Input data =>
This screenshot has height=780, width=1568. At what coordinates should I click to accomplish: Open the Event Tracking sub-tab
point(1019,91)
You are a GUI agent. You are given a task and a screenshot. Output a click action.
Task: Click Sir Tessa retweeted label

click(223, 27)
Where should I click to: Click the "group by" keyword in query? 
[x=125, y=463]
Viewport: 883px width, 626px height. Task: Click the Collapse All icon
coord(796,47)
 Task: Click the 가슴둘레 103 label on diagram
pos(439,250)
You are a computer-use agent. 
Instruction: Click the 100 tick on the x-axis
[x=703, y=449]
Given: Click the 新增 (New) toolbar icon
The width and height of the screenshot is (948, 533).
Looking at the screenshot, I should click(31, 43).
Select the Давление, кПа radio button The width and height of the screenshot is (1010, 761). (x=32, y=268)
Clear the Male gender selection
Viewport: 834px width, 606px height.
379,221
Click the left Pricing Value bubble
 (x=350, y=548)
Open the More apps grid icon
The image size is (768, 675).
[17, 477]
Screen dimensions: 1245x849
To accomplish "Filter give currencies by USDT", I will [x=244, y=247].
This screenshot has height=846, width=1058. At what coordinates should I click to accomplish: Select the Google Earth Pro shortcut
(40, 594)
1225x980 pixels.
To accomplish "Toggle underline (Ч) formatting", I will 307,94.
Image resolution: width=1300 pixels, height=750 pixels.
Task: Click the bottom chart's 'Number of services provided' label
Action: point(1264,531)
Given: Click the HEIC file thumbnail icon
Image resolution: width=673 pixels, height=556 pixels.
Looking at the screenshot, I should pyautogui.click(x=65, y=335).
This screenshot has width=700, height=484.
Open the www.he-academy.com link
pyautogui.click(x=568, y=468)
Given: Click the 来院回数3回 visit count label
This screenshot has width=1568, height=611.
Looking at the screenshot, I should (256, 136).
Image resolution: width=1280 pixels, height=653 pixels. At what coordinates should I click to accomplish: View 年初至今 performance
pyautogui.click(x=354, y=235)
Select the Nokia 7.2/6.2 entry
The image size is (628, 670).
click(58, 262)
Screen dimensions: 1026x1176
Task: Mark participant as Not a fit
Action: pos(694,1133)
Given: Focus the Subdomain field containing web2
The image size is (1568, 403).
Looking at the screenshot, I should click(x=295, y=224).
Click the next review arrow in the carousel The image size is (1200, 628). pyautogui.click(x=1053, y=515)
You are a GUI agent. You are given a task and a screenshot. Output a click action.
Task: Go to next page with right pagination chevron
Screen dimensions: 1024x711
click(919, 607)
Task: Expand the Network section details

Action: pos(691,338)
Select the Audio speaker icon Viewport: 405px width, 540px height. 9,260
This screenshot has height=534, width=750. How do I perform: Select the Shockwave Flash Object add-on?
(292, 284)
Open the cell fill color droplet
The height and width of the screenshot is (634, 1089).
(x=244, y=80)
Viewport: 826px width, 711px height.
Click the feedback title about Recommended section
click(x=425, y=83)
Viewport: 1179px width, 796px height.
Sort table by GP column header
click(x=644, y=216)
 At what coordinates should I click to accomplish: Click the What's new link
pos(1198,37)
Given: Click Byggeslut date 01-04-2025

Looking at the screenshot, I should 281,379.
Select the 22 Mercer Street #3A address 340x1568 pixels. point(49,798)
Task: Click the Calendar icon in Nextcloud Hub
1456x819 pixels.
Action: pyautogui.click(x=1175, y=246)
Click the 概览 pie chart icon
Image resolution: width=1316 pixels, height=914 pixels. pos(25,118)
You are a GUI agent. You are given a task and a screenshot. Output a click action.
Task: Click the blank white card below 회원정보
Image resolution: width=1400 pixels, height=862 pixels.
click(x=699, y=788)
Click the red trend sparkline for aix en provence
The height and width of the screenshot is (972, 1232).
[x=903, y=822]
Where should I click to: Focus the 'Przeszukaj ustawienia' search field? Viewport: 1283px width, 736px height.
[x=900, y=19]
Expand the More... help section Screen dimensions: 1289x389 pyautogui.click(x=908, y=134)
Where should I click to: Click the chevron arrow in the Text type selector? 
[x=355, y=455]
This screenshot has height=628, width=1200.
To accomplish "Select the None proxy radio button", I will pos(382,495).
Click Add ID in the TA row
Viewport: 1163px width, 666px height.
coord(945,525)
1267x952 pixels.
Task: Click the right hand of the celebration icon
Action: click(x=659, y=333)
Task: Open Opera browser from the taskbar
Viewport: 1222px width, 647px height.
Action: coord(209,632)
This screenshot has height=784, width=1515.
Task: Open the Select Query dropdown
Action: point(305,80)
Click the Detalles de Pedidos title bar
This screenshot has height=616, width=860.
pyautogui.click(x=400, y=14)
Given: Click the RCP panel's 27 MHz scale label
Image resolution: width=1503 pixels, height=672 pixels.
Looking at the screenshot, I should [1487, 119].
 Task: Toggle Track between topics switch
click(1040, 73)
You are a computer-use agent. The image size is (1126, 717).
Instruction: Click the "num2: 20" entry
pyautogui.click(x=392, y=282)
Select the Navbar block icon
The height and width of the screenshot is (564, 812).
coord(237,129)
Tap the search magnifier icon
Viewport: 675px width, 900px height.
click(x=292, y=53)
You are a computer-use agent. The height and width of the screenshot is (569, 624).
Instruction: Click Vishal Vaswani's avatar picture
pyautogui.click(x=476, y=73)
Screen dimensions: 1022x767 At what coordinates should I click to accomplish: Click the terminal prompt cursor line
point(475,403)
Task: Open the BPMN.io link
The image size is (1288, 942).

Prompt => Return the whole listing, word for word.

Exercise solution =>
This screenshot has height=780, width=1568. At what coordinates should I click to accomplish: Open the Event Tracking sub-tab
point(1019,91)
You are a GUI agent. You are given a task and a screenshot. Output a click action.
Task: Click Sir Tessa retweeted label

click(223, 27)
Where should I click to: Click the "group by" keyword in query? 
[x=125, y=463]
Viewport: 883px width, 626px height. Task: Click the Collapse All icon
coord(796,47)
 Task: Click the 가슴둘레 103 label on diagram
pos(439,250)
You are a computer-use agent. 
Instruction: Click the 100 tick on the x-axis
[x=703, y=449]
Given: Click the 新增 (New) toolbar icon
The width and height of the screenshot is (948, 533).
Looking at the screenshot, I should click(31, 43).
Select the Давление, кПа radio button The width and height of the screenshot is (1010, 761). (x=32, y=268)
Clear the Male gender selection
Viewport: 834px width, 606px height.
379,221
Click the left Pricing Value bubble
 (x=350, y=548)
Open the More apps grid icon
The image size is (768, 675).
[17, 477]
Screen dimensions: 1245x849
To accomplish "Filter give currencies by USDT", I will [x=244, y=247].
This screenshot has height=846, width=1058. At what coordinates should I click to accomplish: Select the Google Earth Pro shortcut
(40, 594)
1225x980 pixels.
To accomplish "Toggle underline (Ч) formatting", I will 307,94.
Image resolution: width=1300 pixels, height=750 pixels.
Task: Click the bottom chart's 'Number of services provided' label
Action: point(1264,531)
Given: Click the HEIC file thumbnail icon
Image resolution: width=673 pixels, height=556 pixels.
Looking at the screenshot, I should pyautogui.click(x=65, y=335).
This screenshot has width=700, height=484.
Open the www.he-academy.com link
pyautogui.click(x=568, y=468)
Given: Click the 来院回数3回 visit count label
This screenshot has width=1568, height=611.
Looking at the screenshot, I should (256, 136).
Image resolution: width=1280 pixels, height=653 pixels. At what coordinates should I click to accomplish: View 年初至今 performance
pyautogui.click(x=354, y=235)
Select the Nokia 7.2/6.2 entry
The image size is (628, 670).
click(58, 262)
Screen dimensions: 1026x1176
Task: Mark participant as Not a fit
Action: pos(694,1133)
Given: Focus the Subdomain field containing web2
The image size is (1568, 403).
Looking at the screenshot, I should click(x=295, y=224).
Click the next review arrow in the carousel The image size is (1200, 628). pyautogui.click(x=1053, y=515)
You are a GUI agent. You are given a task and a screenshot. Output a click action.
Task: Go to next page with right pagination chevron
Screen dimensions: 1024x711
click(919, 607)
Task: Expand the Network section details

Action: pos(691,338)
Select the Audio speaker icon Viewport: 405px width, 540px height. 9,260
This screenshot has height=534, width=750. How do I perform: Select the Shockwave Flash Object add-on?
(292, 284)
Open the cell fill color droplet
The height and width of the screenshot is (634, 1089).
(x=244, y=80)
Viewport: 826px width, 711px height.
Click the feedback title about Recommended section
click(x=425, y=83)
Viewport: 1179px width, 796px height.
Sort table by GP column header
click(x=644, y=216)
 At what coordinates should I click to accomplish: Click the What's new link
pos(1198,37)
Given: Click Byggeslut date 01-04-2025

Looking at the screenshot, I should 281,379.
Select the 22 Mercer Street #3A address 340x1568 pixels. point(49,798)
Task: Click the Calendar icon in Nextcloud Hub
1456x819 pixels.
Action: pyautogui.click(x=1175, y=246)
Click the 概览 pie chart icon
Image resolution: width=1316 pixels, height=914 pixels. pos(25,118)
You are a GUI agent. You are given a task and a screenshot. Output a click action.
Task: Click the blank white card below 회원정보
Image resolution: width=1400 pixels, height=862 pixels.
click(x=699, y=788)
Click the red trend sparkline for aix en provence
The height and width of the screenshot is (972, 1232).
[x=903, y=822]
Where should I click to: Focus the 'Przeszukaj ustawienia' search field? Viewport: 1283px width, 736px height.
[x=900, y=19]
Expand the More... help section Screen dimensions: 1289x389 pyautogui.click(x=908, y=134)
Where should I click to: Click the chevron arrow in the Text type selector? 
[x=355, y=455]
This screenshot has height=628, width=1200.
To accomplish "Select the None proxy radio button", I will pos(382,495).
Click Add ID in the TA row
Viewport: 1163px width, 666px height.
coord(945,525)
1267x952 pixels.
Task: Click the right hand of the celebration icon
Action: click(x=659, y=333)
Task: Open Opera browser from the taskbar
Viewport: 1222px width, 647px height.
Action: coord(209,632)
This screenshot has height=784, width=1515.
Task: Open the Select Query dropdown
Action: point(305,80)
Click the Detalles de Pedidos title bar
This screenshot has height=616, width=860.
pyautogui.click(x=400, y=14)
Given: Click the RCP panel's 27 MHz scale label
Image resolution: width=1503 pixels, height=672 pixels.
Looking at the screenshot, I should [1487, 119].
 Task: Toggle Track between topics switch
click(1040, 73)
You are a computer-use agent. The image size is (1126, 717).
Instruction: Click the "num2: 20" entry
pyautogui.click(x=392, y=282)
Select the Navbar block icon
The height and width of the screenshot is (564, 812).
coord(237,129)
Tap the search magnifier icon
Viewport: 675px width, 900px height.
click(x=292, y=53)
You are a computer-use agent. The height and width of the screenshot is (569, 624).
Instruction: Click Vishal Vaswani's avatar picture
pyautogui.click(x=476, y=73)
Screen dimensions: 1022x767 At what coordinates should I click to accomplish: Click the terminal prompt cursor line
point(475,403)
Task: Open the BPMN.io link
The image size is (1288, 942).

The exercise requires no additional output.